I'm having some issues though. Here's my PHP:

<?php 
    session_start();

    if(array_key_exists("id", $_COOKIE)) {
        $_SESSION['id'] = $_COOKIE['id'];

    }

    if(array_key_exists("id",$_SESSION)) {

        echo "Logged in: <p><a href='secretDiaryFinal2.php?logout=1'>
        Log out</a></p>";

    } else {

        header("Location: secretDiaryFinal2.php");

    }


/*    I'm putting in the database update later, for now I just wanted to check if I could 
actually create the POST variable below*/

    $msg = "";

    if(array_key_exists('diaryEntry',$_POST)) {

        $msg = $_POST['diaryEntry'];


    } else  {

        $msg = "Some kind of PHP error";

    }



?>

The relevant HTML:

  <body>

    <div id="testDiv">

        <? echo $msg ?>

    </div>

    <div class="container" id="diaryArea">

    <form method="post">
        <textarea id="diary" value=""></textarea>
    </form>

    </div>

The relevant JQuery (I'm very weak on Ajax and I suspect there's a lot of issues here - also note the url I'm using is actually in the same script as the JQuery, I'm not certain if that works?) is below.

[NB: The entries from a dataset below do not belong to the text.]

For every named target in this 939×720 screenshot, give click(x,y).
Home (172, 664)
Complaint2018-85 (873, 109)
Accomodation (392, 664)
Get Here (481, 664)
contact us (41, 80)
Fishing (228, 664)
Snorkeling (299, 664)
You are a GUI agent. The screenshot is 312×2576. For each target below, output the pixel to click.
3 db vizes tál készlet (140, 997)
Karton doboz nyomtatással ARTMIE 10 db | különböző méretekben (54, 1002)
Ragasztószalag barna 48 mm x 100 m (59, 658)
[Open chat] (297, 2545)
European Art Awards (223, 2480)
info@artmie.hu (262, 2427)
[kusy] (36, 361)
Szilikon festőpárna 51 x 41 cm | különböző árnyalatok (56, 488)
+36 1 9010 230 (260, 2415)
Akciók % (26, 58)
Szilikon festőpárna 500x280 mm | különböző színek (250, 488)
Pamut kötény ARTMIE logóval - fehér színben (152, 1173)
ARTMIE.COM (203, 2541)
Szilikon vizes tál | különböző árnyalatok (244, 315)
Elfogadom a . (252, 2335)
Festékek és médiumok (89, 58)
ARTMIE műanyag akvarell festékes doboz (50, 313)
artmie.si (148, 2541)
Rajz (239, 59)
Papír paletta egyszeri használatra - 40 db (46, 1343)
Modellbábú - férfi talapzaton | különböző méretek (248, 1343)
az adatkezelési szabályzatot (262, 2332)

The basic idea is that every time the user types, the database should be updated (I realise this is a lot of calls to the server, I'll probably replace it with a timed command):

<script type="text/javascript">

        $("#diary").keyup(function () {

              var dataString = $("#diary").val();

              $.ajax({
                type: "POST",
                url: "loggedInPageFinal.php",
                data: ({diaryEntry:dataString}),
                success: function(data) {

                    console.log(data);

                }


              });

              return false;

        });




    </script>

Many thanks in advance and apologies for my poor code!

Answer 1

var DataString = $("#diary").val();
$.post( "loggedInPageFinal.php",{dataString:DataString }, function( data ) {
   console.log(data);
});

Answer 2

Your ajax script actually does work. But your php code isn't returning anything. put exit($msg); at the end of the code and see what happens.